Texto fuente:
Aquella misma tarde se cantó un solemne Te Deum en la metropolitana del Pilar. El ayuntamiento fue a las seis a palacio. La tropa estaba tendida desde éste hasta la iglesia. Palafox, acompañado del conde de Montijo, corregidor, regidores y jefes militares, llegó entre el estrépito marcial de música y cañones, toque de campanas y vivas de la muchedumbre al templo, donde el cabildo le recibió con el aparato que las circunstancias permitían. Este acto solemne acabó de explayar los ánimos piadosos de los zaragozanos. La religión, que contribuyó no poco a revestirlos de energía, derramaba sobre los corazones una efusión inocente y pura. Atribuían el éxito a su Protectora y Patrona; y con esta agradable sensación derramaban lágrimas de ternura. Terminado el Te Deum, regresó Palafox con su comitiva al palacio, recibiendo los vivas y aplausos que le prodigaba el entusiasmo de la muchedumbre.
El general Palafox mandó saliesen a reconocer el campamento don Fernando Gómez Butrón y don Mariano Renovales, los cuales tomaron medidas para cortar el fuego y salvar un sin número de provisiones de boca y guerra. En la casa Blanca hallaron cincuenta y seis cureñas de buen servicio, a excepción de algunas pocas que el fuego comenzaba a consumir, y las provisiones siguientes:
Trigo, 600 cahíces.

Filas extraídas:
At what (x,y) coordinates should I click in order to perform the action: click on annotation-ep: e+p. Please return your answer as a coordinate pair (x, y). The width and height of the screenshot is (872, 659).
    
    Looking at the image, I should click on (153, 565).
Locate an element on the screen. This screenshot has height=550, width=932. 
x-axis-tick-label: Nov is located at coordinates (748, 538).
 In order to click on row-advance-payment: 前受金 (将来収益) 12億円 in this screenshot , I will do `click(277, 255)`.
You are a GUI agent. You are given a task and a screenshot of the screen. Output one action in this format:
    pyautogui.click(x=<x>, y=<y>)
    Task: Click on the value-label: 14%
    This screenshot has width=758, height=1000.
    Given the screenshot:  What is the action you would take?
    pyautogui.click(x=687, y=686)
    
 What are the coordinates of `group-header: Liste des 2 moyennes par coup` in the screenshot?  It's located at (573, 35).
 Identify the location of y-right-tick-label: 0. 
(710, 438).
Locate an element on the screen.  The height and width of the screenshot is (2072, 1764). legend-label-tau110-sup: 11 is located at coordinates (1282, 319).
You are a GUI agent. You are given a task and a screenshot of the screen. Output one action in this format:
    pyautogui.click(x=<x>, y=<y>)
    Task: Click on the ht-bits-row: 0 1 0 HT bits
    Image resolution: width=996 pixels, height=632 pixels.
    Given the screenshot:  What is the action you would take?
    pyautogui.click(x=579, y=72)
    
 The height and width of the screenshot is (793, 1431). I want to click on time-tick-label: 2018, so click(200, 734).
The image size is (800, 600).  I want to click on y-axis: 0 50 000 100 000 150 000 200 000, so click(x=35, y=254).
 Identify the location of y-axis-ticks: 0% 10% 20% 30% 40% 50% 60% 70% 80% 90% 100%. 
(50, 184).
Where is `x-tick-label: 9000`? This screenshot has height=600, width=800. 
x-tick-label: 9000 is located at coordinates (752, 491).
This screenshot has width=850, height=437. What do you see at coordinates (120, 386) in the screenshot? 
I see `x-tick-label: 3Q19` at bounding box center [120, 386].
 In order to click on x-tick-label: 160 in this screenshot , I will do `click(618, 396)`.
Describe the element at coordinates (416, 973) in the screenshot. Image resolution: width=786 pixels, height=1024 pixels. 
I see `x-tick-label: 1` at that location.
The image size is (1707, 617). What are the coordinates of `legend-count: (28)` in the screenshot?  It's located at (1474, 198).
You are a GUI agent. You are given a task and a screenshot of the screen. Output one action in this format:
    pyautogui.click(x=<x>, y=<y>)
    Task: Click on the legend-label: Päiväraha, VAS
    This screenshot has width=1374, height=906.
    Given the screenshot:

Qué se pide:
Completa el relato sobre Palafox y el campamento de la casa Blanca a partir de la línea «Trigo, 600 cahíces.». Las filas no hacen falta para resolver esta tarea.

Respuesta:
Harina, 120 costales.
Aceite, 400 arrobas.
Vino, una barca con cajones de botellas.
En san Lamberto, 300 talegas de harina.
También salió el teniente de ingenieros don Mariano Villa a deshacer las trincheras y baterías de los enemigos, dispuestas en la forma siguiente:
3 obuses en la huerta de capuchinos.
2 morteros en el conejar de la torre de Forcada.
4 obuses en la ribera derecha de la Huerva.
29 cañones y 1 mortero en la batería levantada contra las tapias de santa Engracia.
Los pertrechos de guerra que dejaron los franceses, según la nota comunicada por el comandante de Artillería, fueron:
Morteros de 12 pulgadas, 5
Obuses de 8 pulgadas, 5
Cañones de a 18, 2
Id. de a 16, 4
Id. de a 12, 3
De diferentes calibres, 35
Además encontraron una crecida porción de granadas, fusiles, balería y otras municiones: en el hospital se encontró una porción de costales de grano, otra de vino y aceite. Varias partidas que salieron a picar la retaguardia al enemigo condujeron la mañana del 15 tres polacos, que ahorcaron en el Mercado a vista de un inmenso pueblo.